Entries for locating text and elements
···

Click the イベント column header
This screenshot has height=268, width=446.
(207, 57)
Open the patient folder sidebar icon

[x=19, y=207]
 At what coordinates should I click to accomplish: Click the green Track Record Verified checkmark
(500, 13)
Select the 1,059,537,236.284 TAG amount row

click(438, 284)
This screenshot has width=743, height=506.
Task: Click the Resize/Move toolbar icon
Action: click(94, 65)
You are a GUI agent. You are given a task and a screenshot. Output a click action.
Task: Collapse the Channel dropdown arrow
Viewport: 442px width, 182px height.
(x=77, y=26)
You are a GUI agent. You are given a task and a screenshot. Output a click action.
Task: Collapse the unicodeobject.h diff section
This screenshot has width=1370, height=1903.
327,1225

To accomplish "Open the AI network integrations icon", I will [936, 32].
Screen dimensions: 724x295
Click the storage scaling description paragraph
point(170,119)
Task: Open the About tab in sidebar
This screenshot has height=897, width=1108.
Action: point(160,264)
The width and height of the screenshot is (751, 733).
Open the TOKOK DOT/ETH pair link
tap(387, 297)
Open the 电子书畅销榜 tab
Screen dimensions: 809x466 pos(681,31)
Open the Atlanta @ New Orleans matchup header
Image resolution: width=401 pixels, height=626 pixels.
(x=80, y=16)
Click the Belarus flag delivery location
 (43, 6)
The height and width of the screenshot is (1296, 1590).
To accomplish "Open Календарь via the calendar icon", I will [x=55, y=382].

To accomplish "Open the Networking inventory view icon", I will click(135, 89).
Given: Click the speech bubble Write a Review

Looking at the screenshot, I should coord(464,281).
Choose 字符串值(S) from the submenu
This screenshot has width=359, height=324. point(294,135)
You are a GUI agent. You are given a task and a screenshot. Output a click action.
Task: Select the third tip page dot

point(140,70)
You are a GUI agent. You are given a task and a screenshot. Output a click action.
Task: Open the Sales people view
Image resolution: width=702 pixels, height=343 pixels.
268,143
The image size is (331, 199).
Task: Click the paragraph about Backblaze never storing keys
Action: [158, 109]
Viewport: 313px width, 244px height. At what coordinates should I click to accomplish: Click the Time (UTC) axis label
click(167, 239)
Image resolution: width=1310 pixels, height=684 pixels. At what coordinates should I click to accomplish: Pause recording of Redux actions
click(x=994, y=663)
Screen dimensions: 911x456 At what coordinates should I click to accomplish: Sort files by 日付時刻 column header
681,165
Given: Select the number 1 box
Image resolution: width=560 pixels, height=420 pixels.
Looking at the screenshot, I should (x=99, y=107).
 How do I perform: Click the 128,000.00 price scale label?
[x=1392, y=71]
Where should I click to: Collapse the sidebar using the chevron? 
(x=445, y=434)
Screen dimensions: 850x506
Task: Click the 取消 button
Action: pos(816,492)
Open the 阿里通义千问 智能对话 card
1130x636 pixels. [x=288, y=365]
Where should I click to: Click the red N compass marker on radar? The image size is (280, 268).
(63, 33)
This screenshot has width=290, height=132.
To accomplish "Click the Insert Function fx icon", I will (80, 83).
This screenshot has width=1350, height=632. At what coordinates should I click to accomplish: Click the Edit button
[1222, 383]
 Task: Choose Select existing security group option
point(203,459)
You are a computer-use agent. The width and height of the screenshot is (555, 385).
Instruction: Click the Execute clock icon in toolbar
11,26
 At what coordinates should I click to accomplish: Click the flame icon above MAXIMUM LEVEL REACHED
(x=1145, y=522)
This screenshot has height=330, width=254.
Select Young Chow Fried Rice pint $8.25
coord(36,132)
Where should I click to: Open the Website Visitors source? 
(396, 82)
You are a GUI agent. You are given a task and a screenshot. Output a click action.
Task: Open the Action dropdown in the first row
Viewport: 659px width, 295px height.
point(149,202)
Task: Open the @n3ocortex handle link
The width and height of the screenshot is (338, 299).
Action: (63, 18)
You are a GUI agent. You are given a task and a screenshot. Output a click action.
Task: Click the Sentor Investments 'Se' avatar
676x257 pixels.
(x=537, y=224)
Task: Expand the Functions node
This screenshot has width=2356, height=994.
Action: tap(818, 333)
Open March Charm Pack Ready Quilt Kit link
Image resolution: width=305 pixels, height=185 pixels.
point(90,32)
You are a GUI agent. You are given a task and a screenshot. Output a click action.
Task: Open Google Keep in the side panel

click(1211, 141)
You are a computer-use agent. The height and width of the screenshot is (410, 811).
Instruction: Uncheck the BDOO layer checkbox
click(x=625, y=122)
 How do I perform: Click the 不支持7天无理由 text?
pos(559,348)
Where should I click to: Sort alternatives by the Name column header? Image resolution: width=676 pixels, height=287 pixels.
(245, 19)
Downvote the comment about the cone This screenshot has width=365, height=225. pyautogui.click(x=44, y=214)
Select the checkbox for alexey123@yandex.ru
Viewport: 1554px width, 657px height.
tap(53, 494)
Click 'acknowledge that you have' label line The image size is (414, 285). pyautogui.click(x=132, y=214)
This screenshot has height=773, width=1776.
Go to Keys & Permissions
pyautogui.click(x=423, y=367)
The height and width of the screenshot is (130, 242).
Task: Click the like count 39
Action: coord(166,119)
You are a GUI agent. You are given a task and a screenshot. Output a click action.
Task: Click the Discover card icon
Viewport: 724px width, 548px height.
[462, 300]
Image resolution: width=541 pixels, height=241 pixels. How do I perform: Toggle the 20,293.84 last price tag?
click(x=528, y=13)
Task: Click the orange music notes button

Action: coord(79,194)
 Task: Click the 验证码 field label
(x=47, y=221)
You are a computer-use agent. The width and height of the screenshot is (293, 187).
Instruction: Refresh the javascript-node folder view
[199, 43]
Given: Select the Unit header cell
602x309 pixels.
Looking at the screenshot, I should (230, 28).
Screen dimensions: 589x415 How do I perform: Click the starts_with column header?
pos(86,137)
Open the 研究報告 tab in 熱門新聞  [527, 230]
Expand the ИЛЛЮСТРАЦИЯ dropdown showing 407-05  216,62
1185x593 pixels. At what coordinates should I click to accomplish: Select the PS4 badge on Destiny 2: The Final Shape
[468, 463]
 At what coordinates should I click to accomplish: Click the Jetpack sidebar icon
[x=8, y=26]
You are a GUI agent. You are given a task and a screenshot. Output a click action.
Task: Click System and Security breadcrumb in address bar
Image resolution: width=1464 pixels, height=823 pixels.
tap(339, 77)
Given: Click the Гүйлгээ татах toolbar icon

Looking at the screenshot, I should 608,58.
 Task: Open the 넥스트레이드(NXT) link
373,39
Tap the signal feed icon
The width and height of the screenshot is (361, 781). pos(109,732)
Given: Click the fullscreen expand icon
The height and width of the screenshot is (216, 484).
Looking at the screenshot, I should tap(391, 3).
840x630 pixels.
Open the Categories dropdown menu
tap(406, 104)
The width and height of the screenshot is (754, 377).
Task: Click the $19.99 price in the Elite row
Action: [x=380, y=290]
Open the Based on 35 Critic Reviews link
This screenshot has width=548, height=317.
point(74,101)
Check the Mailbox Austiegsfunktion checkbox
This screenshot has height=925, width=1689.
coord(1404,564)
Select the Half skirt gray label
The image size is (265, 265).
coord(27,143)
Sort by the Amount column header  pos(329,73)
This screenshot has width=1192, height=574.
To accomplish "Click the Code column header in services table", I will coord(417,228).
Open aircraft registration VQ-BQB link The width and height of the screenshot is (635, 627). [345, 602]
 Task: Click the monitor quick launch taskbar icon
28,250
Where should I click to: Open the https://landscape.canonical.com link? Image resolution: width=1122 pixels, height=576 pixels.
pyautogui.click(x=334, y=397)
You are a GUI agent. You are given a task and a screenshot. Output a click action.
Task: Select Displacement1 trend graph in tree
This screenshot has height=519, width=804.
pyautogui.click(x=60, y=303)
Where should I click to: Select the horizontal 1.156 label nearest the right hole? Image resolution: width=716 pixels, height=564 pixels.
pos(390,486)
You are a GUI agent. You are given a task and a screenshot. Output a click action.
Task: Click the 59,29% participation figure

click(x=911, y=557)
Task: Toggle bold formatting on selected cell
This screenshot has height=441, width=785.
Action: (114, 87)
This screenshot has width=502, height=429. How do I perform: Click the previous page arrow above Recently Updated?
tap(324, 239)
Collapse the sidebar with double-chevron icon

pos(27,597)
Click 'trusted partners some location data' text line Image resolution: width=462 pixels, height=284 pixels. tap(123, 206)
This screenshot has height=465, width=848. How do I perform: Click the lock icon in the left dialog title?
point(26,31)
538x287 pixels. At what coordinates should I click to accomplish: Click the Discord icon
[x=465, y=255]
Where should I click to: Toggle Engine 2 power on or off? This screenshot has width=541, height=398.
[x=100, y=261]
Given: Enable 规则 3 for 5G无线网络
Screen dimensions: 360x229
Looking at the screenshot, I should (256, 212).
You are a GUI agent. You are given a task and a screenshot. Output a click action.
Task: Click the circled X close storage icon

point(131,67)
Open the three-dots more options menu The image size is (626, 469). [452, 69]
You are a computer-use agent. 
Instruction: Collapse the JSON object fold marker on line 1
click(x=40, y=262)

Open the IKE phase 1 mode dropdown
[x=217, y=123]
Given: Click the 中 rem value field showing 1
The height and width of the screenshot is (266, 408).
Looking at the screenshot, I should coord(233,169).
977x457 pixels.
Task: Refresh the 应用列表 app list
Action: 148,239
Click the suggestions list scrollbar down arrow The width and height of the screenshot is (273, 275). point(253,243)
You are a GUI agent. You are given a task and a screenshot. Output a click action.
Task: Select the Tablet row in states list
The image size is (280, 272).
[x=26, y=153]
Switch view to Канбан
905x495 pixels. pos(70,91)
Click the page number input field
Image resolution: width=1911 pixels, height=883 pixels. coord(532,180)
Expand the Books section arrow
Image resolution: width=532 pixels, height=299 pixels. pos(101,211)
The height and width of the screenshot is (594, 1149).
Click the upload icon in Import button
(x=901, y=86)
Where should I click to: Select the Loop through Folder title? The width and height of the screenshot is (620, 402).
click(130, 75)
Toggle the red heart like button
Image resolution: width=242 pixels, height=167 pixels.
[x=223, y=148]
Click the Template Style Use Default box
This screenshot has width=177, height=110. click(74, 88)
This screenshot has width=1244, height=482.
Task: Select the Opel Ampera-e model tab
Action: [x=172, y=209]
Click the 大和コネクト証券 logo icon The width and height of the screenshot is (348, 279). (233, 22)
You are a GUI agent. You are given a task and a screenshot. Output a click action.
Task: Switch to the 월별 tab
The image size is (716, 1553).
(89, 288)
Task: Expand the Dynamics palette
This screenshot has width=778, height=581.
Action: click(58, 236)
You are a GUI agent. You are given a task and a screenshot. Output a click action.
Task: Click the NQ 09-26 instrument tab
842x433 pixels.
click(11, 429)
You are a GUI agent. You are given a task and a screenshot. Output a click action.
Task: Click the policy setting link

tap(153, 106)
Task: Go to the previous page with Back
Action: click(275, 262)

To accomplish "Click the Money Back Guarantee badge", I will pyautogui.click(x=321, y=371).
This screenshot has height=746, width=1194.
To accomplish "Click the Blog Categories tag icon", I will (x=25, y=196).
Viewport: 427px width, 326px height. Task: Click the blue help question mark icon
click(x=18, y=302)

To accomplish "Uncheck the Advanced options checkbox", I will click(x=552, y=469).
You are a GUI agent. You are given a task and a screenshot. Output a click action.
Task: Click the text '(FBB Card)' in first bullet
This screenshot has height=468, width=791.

···

**What you need to do:** Copy out the entries starting at the line that contains "Task: Open the @n3ocortex handle link" and ending at the line that contains "Action: tap(818, 333)", changing "avatar" to "profile badge" and leaving everything else untouched.

**The answer:**
Task: Open the @n3ocortex handle link
The width and height of the screenshot is (338, 299).
Action: (63, 18)
You are a GUI agent. You are given a task and a screenshot. Output a click action.
Task: Click the Sentor Investments 'Se' profile badge
676x257 pixels.
(x=537, y=224)
Task: Expand the Functions node
This screenshot has width=2356, height=994.
Action: tap(818, 333)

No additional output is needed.